++++ Data provided ++++

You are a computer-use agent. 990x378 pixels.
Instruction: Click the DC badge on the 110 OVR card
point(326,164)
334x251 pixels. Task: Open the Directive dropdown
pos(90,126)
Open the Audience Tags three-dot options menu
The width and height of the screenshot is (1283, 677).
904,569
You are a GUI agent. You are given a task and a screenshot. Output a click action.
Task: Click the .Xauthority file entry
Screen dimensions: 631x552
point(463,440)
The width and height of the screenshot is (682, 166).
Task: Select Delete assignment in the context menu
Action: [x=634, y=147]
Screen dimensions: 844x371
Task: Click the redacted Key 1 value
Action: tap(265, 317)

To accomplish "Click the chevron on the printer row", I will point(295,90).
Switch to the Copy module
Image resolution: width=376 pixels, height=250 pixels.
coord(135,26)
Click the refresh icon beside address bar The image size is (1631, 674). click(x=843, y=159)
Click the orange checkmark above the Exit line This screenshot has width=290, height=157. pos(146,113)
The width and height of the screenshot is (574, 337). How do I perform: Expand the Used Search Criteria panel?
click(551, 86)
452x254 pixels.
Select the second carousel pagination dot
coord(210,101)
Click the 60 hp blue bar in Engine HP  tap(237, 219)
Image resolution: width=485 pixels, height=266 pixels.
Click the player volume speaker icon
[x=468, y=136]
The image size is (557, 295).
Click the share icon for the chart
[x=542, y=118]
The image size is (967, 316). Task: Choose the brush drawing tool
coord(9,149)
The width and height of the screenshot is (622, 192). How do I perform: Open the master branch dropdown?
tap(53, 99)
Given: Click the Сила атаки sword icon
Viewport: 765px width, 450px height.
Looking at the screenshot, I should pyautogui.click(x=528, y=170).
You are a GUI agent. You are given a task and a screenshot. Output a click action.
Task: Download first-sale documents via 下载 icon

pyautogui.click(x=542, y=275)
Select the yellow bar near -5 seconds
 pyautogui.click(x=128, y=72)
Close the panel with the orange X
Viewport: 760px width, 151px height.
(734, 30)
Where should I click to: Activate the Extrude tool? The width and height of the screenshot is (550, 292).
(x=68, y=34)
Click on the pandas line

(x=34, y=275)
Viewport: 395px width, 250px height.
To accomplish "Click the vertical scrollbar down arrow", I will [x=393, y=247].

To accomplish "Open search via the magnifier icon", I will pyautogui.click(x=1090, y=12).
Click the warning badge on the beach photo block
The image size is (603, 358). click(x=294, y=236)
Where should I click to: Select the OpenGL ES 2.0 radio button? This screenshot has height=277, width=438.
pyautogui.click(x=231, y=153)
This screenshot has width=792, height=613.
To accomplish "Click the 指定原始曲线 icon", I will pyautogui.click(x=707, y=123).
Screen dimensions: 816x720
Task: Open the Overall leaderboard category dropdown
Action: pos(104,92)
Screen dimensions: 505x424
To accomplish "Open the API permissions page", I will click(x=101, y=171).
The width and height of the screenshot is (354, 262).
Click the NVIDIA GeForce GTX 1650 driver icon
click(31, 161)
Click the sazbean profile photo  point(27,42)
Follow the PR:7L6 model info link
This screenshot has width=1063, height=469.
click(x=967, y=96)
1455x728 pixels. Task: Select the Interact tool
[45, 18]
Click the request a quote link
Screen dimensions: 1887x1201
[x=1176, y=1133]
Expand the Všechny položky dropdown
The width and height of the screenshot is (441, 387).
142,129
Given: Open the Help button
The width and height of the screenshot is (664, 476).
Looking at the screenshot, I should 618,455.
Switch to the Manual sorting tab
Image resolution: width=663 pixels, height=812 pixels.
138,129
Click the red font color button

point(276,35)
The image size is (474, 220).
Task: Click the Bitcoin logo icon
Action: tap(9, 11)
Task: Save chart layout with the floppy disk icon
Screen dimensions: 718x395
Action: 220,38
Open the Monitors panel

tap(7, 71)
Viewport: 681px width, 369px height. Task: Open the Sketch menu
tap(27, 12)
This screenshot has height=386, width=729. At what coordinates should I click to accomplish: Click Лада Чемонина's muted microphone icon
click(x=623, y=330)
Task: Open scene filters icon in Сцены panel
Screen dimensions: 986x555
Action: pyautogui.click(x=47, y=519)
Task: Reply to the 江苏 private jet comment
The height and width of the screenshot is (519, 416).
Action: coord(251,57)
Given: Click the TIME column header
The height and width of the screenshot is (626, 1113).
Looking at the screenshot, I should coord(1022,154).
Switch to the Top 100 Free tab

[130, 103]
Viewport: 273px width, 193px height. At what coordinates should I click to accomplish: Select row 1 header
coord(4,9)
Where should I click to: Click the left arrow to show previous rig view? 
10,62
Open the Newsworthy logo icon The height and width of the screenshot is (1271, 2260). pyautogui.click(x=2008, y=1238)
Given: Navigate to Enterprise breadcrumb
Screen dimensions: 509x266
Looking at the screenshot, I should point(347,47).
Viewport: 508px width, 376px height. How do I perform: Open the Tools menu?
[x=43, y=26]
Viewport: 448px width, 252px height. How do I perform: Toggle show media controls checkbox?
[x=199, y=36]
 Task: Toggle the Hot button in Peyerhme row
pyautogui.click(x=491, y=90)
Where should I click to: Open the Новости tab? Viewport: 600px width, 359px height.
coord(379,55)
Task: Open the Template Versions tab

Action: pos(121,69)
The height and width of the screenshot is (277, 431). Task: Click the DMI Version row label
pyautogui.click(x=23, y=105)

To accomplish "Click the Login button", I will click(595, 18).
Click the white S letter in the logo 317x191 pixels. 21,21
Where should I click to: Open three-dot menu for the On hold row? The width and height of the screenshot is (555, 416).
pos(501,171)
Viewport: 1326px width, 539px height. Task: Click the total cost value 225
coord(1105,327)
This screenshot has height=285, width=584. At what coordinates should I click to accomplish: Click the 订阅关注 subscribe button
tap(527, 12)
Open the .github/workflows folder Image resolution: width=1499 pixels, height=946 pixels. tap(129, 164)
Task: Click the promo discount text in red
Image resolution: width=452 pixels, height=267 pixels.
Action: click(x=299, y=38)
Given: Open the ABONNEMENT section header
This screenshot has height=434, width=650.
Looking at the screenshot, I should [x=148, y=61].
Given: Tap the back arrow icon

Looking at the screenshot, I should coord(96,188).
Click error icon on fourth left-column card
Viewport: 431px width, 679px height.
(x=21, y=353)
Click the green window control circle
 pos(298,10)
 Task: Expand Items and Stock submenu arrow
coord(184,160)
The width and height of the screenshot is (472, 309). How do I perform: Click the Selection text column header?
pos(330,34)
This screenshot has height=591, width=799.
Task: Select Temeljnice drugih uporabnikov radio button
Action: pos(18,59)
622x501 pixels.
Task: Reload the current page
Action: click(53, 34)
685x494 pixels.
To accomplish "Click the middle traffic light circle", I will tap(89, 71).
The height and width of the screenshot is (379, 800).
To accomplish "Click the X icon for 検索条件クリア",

++++

> Instructions for the task
Give back the entire listing exactly as it was written.

> Written response
You are a computer-use agent. 990x378 pixels.
Instruction: Click the DC badge on the 110 OVR card
point(326,164)
334x251 pixels. Task: Open the Directive dropdown
pos(90,126)
Open the Audience Tags three-dot options menu
The width and height of the screenshot is (1283, 677).
904,569
You are a GUI agent. You are given a task and a screenshot. Output a click action.
Task: Click the .Xauthority file entry
Screen dimensions: 631x552
point(463,440)
The width and height of the screenshot is (682, 166).
Task: Select Delete assignment in the context menu
Action: [x=634, y=147]
Screen dimensions: 844x371
Task: Click the redacted Key 1 value
Action: tap(265, 317)

To accomplish "Click the chevron on the printer row", I will point(295,90).
Switch to the Copy module
Image resolution: width=376 pixels, height=250 pixels.
coord(135,26)
Click the refresh icon beside address bar The image size is (1631, 674). click(x=843, y=159)
Click the orange checkmark above the Exit line This screenshot has width=290, height=157. pos(146,113)
The width and height of the screenshot is (574, 337). How do I perform: Expand the Used Search Criteria panel?
click(551, 86)
452x254 pixels.
Select the second carousel pagination dot
coord(210,101)
Click the 60 hp blue bar in Engine HP  tap(237, 219)
Image resolution: width=485 pixels, height=266 pixels.
Click the player volume speaker icon
[x=468, y=136]
The image size is (557, 295).
Click the share icon for the chart
[x=542, y=118]
The image size is (967, 316). Task: Choose the brush drawing tool
coord(9,149)
The width and height of the screenshot is (622, 192). How do I perform: Open the master branch dropdown?
tap(53, 99)
Given: Click the Сила атаки sword icon
Viewport: 765px width, 450px height.
Looking at the screenshot, I should pyautogui.click(x=528, y=170).
You are a GUI agent. You are given a task and a screenshot. Output a click action.
Task: Download first-sale documents via 下载 icon

pyautogui.click(x=542, y=275)
Select the yellow bar near -5 seconds
 pyautogui.click(x=128, y=72)
Close the panel with the orange X
Viewport: 760px width, 151px height.
(734, 30)
Where should I click to: Activate the Extrude tool? The width and height of the screenshot is (550, 292).
(x=68, y=34)
Click on the pandas line

(x=34, y=275)
Viewport: 395px width, 250px height.
To accomplish "Click the vertical scrollbar down arrow", I will [x=393, y=247].

To accomplish "Open search via the magnifier icon", I will pyautogui.click(x=1090, y=12).
Click the warning badge on the beach photo block
The image size is (603, 358). click(x=294, y=236)
Where should I click to: Select the OpenGL ES 2.0 radio button? This screenshot has height=277, width=438.
pyautogui.click(x=231, y=153)
This screenshot has width=792, height=613.
To accomplish "Click the 指定原始曲线 icon", I will pyautogui.click(x=707, y=123).
Screen dimensions: 816x720
Task: Open the Overall leaderboard category dropdown
Action: pos(104,92)
Screen dimensions: 505x424
To accomplish "Open the API permissions page", I will click(x=101, y=171).
The width and height of the screenshot is (354, 262).
Click the NVIDIA GeForce GTX 1650 driver icon
click(31, 161)
Click the sazbean profile photo  point(27,42)
Follow the PR:7L6 model info link
This screenshot has width=1063, height=469.
click(x=967, y=96)
1455x728 pixels. Task: Select the Interact tool
[45, 18]
Click the request a quote link
Screen dimensions: 1887x1201
[x=1176, y=1133]
Expand the Všechny položky dropdown
The width and height of the screenshot is (441, 387).
142,129
Given: Open the Help button
The width and height of the screenshot is (664, 476).
Looking at the screenshot, I should 618,455.
Switch to the Manual sorting tab
Image resolution: width=663 pixels, height=812 pixels.
138,129
Click the red font color button

point(276,35)
The image size is (474, 220).
Task: Click the Bitcoin logo icon
Action: tap(9, 11)
Task: Save chart layout with the floppy disk icon
Screen dimensions: 718x395
Action: 220,38
Open the Monitors panel

tap(7, 71)
Viewport: 681px width, 369px height. Task: Open the Sketch menu
tap(27, 12)
This screenshot has height=386, width=729. At what coordinates should I click to accomplish: Click Лада Чемонина's muted microphone icon
click(x=623, y=330)
Task: Open scene filters icon in Сцены panel
Screen dimensions: 986x555
Action: pyautogui.click(x=47, y=519)
Task: Reply to the 江苏 private jet comment
The height and width of the screenshot is (519, 416).
Action: coord(251,57)
Given: Click the TIME column header
The height and width of the screenshot is (626, 1113).
Looking at the screenshot, I should coord(1022,154).
Switch to the Top 100 Free tab

[130, 103]
Viewport: 273px width, 193px height. At what coordinates should I click to accomplish: Select row 1 header
coord(4,9)
Where should I click to: Click the left arrow to show previous rig view? 
10,62
Open the Newsworthy logo icon The height and width of the screenshot is (1271, 2260). pyautogui.click(x=2008, y=1238)
Given: Navigate to Enterprise breadcrumb
Screen dimensions: 509x266
Looking at the screenshot, I should point(347,47).
Viewport: 508px width, 376px height. How do I perform: Open the Tools menu?
[x=43, y=26]
Viewport: 448px width, 252px height. How do I perform: Toggle show media controls checkbox?
[x=199, y=36]
 Task: Toggle the Hot button in Peyerhme row
pyautogui.click(x=491, y=90)
Where should I click to: Open the Новости tab? Viewport: 600px width, 359px height.
coord(379,55)
Task: Open the Template Versions tab

Action: pos(121,69)
The height and width of the screenshot is (277, 431). Task: Click the DMI Version row label
pyautogui.click(x=23, y=105)

To accomplish "Click the Login button", I will click(595, 18).
Click the white S letter in the logo 317x191 pixels. 21,21
Where should I click to: Open three-dot menu for the On hold row? The width and height of the screenshot is (555, 416).
pos(501,171)
Viewport: 1326px width, 539px height. Task: Click the total cost value 225
coord(1105,327)
This screenshot has height=285, width=584. At what coordinates should I click to accomplish: Click the 订阅关注 subscribe button
tap(527, 12)
Open the .github/workflows folder Image resolution: width=1499 pixels, height=946 pixels. tap(129, 164)
Task: Click the promo discount text in red
Image resolution: width=452 pixels, height=267 pixels.
Action: click(x=299, y=38)
Given: Open the ABONNEMENT section header
This screenshot has height=434, width=650.
Looking at the screenshot, I should [x=148, y=61].
Given: Tap the back arrow icon

Looking at the screenshot, I should coord(96,188).
Click error icon on fourth left-column card
Viewport: 431px width, 679px height.
(x=21, y=353)
Click the green window control circle
 pos(298,10)
 Task: Expand Items and Stock submenu arrow
coord(184,160)
The width and height of the screenshot is (472, 309). How do I perform: Click the Selection text column header?
pos(330,34)
This screenshot has height=591, width=799.
Task: Select Temeljnice drugih uporabnikov radio button
Action: pos(18,59)
622x501 pixels.
Task: Reload the current page
Action: click(53, 34)
685x494 pixels.
To accomplish "Click the middle traffic light circle", I will tap(89, 71).
The height and width of the screenshot is (379, 800).
To accomplish "Click the X icon for 検索条件クリア",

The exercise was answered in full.